[Entries drawn from a collection]
▼

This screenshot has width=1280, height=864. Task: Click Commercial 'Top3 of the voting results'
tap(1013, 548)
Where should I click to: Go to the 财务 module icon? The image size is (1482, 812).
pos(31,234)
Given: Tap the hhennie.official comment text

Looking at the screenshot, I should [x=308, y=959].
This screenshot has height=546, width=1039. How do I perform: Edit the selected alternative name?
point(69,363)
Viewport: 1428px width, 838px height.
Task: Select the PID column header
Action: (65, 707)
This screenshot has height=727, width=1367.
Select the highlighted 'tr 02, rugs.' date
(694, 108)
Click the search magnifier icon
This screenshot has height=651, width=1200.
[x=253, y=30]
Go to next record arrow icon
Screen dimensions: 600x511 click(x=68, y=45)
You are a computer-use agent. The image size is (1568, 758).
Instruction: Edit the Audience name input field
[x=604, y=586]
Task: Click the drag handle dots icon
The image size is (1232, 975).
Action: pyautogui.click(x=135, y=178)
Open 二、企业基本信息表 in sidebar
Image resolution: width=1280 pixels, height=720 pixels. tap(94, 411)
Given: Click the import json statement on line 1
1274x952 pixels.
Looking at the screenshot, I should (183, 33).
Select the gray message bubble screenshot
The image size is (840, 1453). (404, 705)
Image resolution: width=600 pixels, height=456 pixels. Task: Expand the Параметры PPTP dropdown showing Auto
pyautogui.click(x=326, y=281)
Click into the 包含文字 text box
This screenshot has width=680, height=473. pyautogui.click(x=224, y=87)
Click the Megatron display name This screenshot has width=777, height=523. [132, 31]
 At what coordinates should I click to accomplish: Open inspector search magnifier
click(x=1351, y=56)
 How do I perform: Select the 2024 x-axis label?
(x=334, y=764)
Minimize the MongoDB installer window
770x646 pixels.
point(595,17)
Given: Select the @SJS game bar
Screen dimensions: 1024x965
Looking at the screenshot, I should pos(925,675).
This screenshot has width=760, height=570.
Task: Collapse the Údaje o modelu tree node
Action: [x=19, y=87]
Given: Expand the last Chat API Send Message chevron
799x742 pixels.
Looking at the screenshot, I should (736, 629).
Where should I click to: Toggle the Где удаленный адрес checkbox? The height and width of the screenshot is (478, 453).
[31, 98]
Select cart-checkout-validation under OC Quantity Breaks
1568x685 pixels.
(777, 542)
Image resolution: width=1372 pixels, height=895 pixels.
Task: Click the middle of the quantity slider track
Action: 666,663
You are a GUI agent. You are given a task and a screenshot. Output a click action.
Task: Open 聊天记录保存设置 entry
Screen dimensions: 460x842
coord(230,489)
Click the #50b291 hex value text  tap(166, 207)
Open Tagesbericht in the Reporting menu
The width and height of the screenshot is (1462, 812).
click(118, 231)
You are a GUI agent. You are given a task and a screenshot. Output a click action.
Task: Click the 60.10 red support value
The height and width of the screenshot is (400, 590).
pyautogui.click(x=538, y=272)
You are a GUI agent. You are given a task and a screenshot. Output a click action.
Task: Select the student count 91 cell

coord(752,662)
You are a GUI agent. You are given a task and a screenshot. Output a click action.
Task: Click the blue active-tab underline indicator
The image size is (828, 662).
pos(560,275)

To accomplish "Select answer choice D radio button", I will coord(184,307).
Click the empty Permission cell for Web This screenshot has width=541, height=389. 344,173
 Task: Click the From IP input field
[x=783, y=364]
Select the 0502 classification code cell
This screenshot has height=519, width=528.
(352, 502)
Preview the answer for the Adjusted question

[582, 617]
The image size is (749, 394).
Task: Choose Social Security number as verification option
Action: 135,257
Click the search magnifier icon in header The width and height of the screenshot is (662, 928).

▲

§ Task description: Copy every one of the records above verbatim, line for line.

§ Response:
This screenshot has width=1280, height=864. Task: Click Commercial 'Top3 of the voting results'
tap(1013, 548)
Where should I click to: Go to the 财务 module icon? The image size is (1482, 812).
pos(31,234)
Given: Tap the hhennie.official comment text

Looking at the screenshot, I should [x=308, y=959].
This screenshot has height=546, width=1039. How do I perform: Edit the selected alternative name?
point(69,363)
Viewport: 1428px width, 838px height.
Task: Select the PID column header
Action: (65, 707)
This screenshot has height=727, width=1367.
Select the highlighted 'tr 02, rugs.' date
(694, 108)
Click the search magnifier icon
This screenshot has height=651, width=1200.
[x=253, y=30]
Go to next record arrow icon
Screen dimensions: 600x511 click(x=68, y=45)
You are a computer-use agent. The image size is (1568, 758).
Instruction: Edit the Audience name input field
[x=604, y=586]
Task: Click the drag handle dots icon
The image size is (1232, 975).
Action: pyautogui.click(x=135, y=178)
Open 二、企业基本信息表 in sidebar
Image resolution: width=1280 pixels, height=720 pixels. tap(94, 411)
Given: Click the import json statement on line 1
1274x952 pixels.
Looking at the screenshot, I should (183, 33).
Select the gray message bubble screenshot
The image size is (840, 1453). (404, 705)
Image resolution: width=600 pixels, height=456 pixels. Task: Expand the Параметры PPTP dropdown showing Auto
pyautogui.click(x=326, y=281)
Click into the 包含文字 text box
This screenshot has width=680, height=473. pyautogui.click(x=224, y=87)
Click the Megatron display name This screenshot has width=777, height=523. [132, 31]
 At what coordinates should I click to accomplish: Open inspector search magnifier
click(x=1351, y=56)
 How do I perform: Select the 2024 x-axis label?
(x=334, y=764)
Minimize the MongoDB installer window
770x646 pixels.
point(595,17)
Given: Select the @SJS game bar
Screen dimensions: 1024x965
Looking at the screenshot, I should pos(925,675).
This screenshot has width=760, height=570.
Task: Collapse the Údaje o modelu tree node
Action: [x=19, y=87]
Given: Expand the last Chat API Send Message chevron
799x742 pixels.
Looking at the screenshot, I should (736, 629).
Where should I click to: Toggle the Где удаленный адрес checkbox? The height and width of the screenshot is (478, 453).
[31, 98]
Select cart-checkout-validation under OC Quantity Breaks
1568x685 pixels.
(777, 542)
Image resolution: width=1372 pixels, height=895 pixels.
Task: Click the middle of the quantity slider track
Action: 666,663
You are a GUI agent. You are given a task and a screenshot. Output a click action.
Task: Open 聊天记录保存设置 entry
Screen dimensions: 460x842
coord(230,489)
Click the #50b291 hex value text  tap(166, 207)
Open Tagesbericht in the Reporting menu
The width and height of the screenshot is (1462, 812).
click(118, 231)
You are a GUI agent. You are given a task and a screenshot. Output a click action.
Task: Click the 60.10 red support value
The height and width of the screenshot is (400, 590).
pyautogui.click(x=538, y=272)
You are a GUI agent. You are given a task and a screenshot. Output a click action.
Task: Select the student count 91 cell

coord(752,662)
You are a GUI agent. You are given a task and a screenshot. Output a click action.
Task: Click the blue active-tab underline indicator
The image size is (828, 662).
pos(560,275)

To accomplish "Select answer choice D radio button", I will coord(184,307).
Click the empty Permission cell for Web This screenshot has width=541, height=389. 344,173
 Task: Click the From IP input field
[x=783, y=364]
Select the 0502 classification code cell
This screenshot has height=519, width=528.
(352, 502)
Preview the answer for the Adjusted question

[582, 617]
The image size is (749, 394).
Task: Choose Social Security number as verification option
Action: 135,257
Click the search magnifier icon in header The width and height of the screenshot is (662, 928).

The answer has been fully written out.